Vanilla Bean Breakfast Quinoa
So, I have this reoccurring dream, nightmare actually, where I never actually graduated college. It goes like this: My last semester of school I signed up for 5 classes. Regularly attended 4 and “forgot” about #5. #5 was a requirement to graduate. When I got my report card I got all A’s and a big fat FAIL.
I’ve never had any other reoccurring dreams other than this one. What the whatttt?!
The reason I bring this story up is because schools are starting back up in the Twin Cities area and I still can’t believe I’ve been out of college for 2 years and high school for 6! I still get the heebie jeebies thinking about the first day of school.
My blogger pals and I thought it would be fun to do another collaboration post of Healthy Back-to-School Recipe ideas for those going back to school (or who have nightmares about it!).
I got assigned breakfast. Uhhh my favorite meal of the day, thank you very much! I picked up another vanilla bean from Whole Foods the other day (was less than $3.00! BEST DEAL EVER) and have been torn where I wanted to use it. An actual vanilla bean has the most amazing flavor. I prefer it to vanilla extract. My creation got my whole house smelling like amazingness.
Lexi made the most insane looking crispy chicken stripes that are sans gluten, nuts, and PALEO. Uhm yes please! I’m thinking you whip up a couple batches of these and you have dinner for the next few nights!
Kelly made a delicious green smoothie that takes seconds to make. PERFECT for busy kids and parents! If it tastes like an almond joy, you might as well eat it for dessert!
Davida took it upon herself to make brownies and sneak some veggies in them. Eat chocolatey brownies AND get a serving of veggies. Now that’s my kind of dessert!
Back to my Vanilla Bean Breakfast Quinoa.
SO GOOD. One of my favorite things to do is make a hot breakfast cereal like this and splash on almond milk. Hot + Cold = Happy Taste Buds.

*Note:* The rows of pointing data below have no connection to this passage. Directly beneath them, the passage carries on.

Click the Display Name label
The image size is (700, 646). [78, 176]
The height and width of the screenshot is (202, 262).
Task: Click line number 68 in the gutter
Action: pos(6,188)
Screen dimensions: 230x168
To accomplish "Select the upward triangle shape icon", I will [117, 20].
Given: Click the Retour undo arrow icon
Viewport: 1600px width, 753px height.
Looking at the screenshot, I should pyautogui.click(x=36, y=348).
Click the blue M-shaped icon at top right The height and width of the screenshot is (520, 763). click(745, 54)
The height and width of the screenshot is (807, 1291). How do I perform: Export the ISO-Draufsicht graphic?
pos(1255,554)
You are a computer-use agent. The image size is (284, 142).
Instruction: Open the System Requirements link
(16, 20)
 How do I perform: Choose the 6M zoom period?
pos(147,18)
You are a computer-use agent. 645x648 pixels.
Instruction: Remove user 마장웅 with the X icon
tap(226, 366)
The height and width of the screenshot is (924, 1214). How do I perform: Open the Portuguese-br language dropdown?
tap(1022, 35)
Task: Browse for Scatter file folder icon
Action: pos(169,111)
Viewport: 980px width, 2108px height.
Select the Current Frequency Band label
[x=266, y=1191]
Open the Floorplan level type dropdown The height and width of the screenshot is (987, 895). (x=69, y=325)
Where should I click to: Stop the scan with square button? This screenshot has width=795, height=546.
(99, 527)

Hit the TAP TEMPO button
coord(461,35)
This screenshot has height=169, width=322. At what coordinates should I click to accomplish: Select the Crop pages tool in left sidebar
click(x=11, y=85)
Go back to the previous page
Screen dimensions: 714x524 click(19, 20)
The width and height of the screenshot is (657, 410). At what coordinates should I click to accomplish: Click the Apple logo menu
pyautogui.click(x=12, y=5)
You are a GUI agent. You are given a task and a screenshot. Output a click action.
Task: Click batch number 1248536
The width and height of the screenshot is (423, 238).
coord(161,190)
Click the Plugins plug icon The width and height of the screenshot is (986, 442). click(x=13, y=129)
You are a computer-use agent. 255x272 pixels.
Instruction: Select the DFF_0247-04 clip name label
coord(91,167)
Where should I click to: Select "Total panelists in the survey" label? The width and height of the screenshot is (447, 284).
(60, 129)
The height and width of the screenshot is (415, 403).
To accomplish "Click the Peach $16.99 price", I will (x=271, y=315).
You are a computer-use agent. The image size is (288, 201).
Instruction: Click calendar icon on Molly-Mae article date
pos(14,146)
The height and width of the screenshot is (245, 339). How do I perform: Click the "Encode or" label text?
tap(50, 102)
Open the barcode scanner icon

I also topped mine with fresh berries and slivered almonds for some extra crunch.
Perfectly perfect. I put the rest in a tupperware to heat up later in the week.
Tastes just as good on days 2, 3 and 4!
Not going to lie. I broke this out from the refrigerator for my afternoon snack. I topped it with some peanut butter. #heaven
And for the best part of this collaboration with my girls…we are giving away 2 $100 Amazon giftcards! Whether you are a kid, a student at a university, a mom/dad, aunt/uncle, etc. $100 to Amazon.com is the best ever! Enjoy!
Basic Ingredients
- 1.5 cup quinoa, uncooked, soaked, and rinsed
- 3 cups vanilla almond milk, unsweetened + ½ cup, divided
- 2 tablespoon maple syrup
- 1 vanilla bean
- 1 cinnamon stick
- pinch of salt
- Toppings: fresh berries, more almond milk, and slivered almonds
How to make Vanilla Bean Breakfast Quinoa
- First begin by soaking your quinoa in water. Then strain. Place quinoa in a large sauce pan, along with 3 cups of almond milk, 2 tablespoons of maple syrup, 1 cinnamon stick, and a pinch of salt.
- Slice your vanilla bean down the center and scrape out the inside. Spoon into sauce pan and then add in the actually vanilla bean.
- Bring to a boil. Then, turn to low and cover. Let simmer for about 15 minutes or until the liquid has absorbed. Next, add in about ½ cup to 1 cup of almond milk. Mix.
- Serve hot with additional almond milk, berries, and slivered almonds!
So tell me, do you have any reoccurring dreams?
Are you going back to school? If so, where?
What’s your favorite thing to prep for the week?
PrintVanilla Bean Breakfast Quinoa + Healthy Back-to-School Recipes
- Yield: 6 servings 1x
Ingredients
- 1.5 cup quinoa, uncooked, soaked, and rinsed
- 3 cups vanilla almond milk, unsweetened + ½ cup, divided
- 2 tablespoon maple syrup
- 1 vanilla bean
- 1 cinnamon stick
- pinch of salt
- Toppings: fresh berries, more almond milk, and slivered almonds
Instructions
- First begin by soaking your quinoa in water. Then strain. Place quinoa in a large sauce pan, along with 3 cups of almond milk, 2 tablespoons of maple syrup, 1 cinnamon stick, and a pinch of salt.
- Slice your vanilla bean down the center and scrape out the inside. Spoon into sauce pan and then add in the actually vanilla bean.
- Bring to a boil. Then, turn to low and cover. Let simmer for about 15 minutes or until the liquid has absorbed. Next, add in about ½ cup to 1 cup of almond milk. Mix.
- Serve hot with additional almond milk, berries, and slivered almonds!